Aim of the task: Please return only the lines between the line with "Task: Click the help icon beside 利润方式 label" and the final line of the entries, both included, and exclude pictures.
[Data for this task — start]
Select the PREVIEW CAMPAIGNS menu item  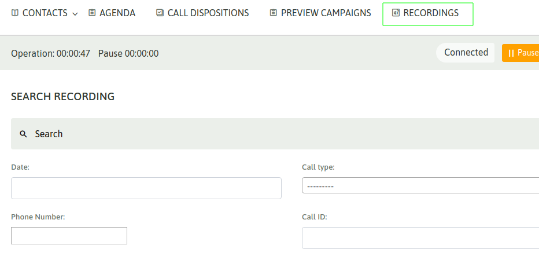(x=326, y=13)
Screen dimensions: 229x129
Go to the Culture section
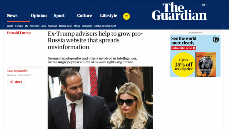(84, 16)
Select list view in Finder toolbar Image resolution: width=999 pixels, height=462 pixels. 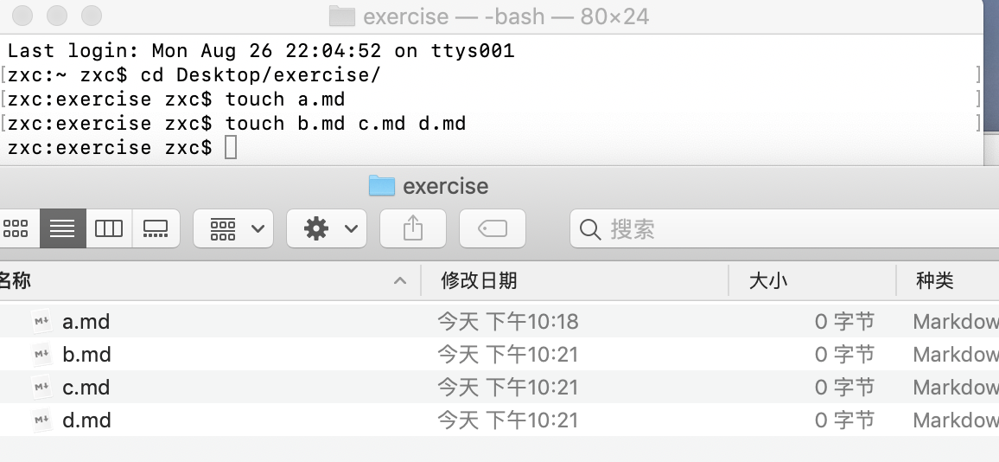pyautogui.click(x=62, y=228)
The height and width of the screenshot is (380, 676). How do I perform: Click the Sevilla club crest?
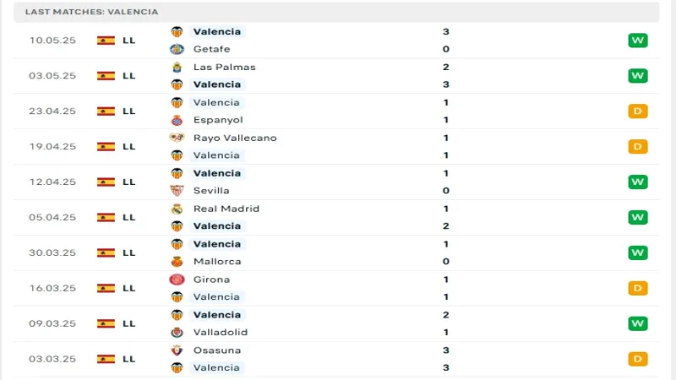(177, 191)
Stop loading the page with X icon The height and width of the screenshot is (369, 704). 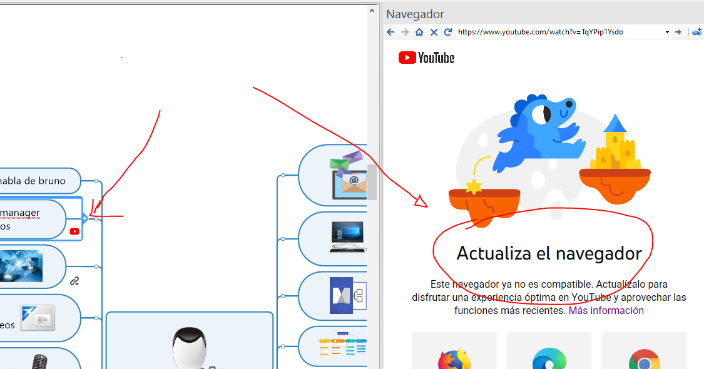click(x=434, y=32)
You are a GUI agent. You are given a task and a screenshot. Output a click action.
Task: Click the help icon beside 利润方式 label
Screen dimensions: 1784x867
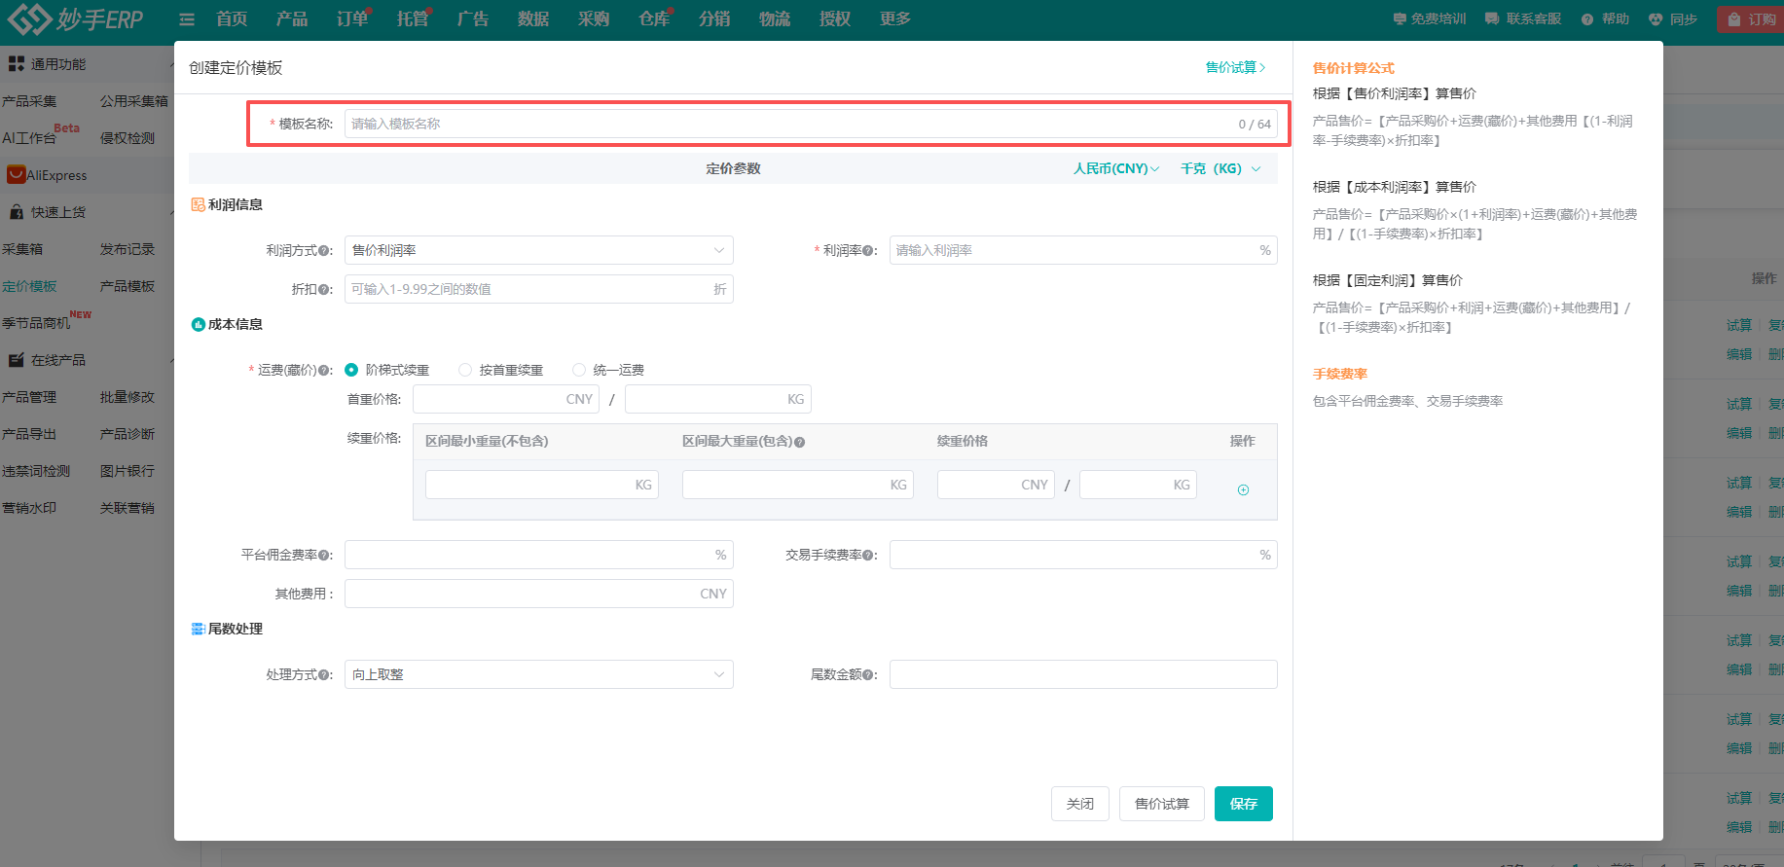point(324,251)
[Data for this task — finish]
Reply to the exercise:
Task: Click the help icon beside 利润方式 label
Screen dimensions: 1784x867
point(324,251)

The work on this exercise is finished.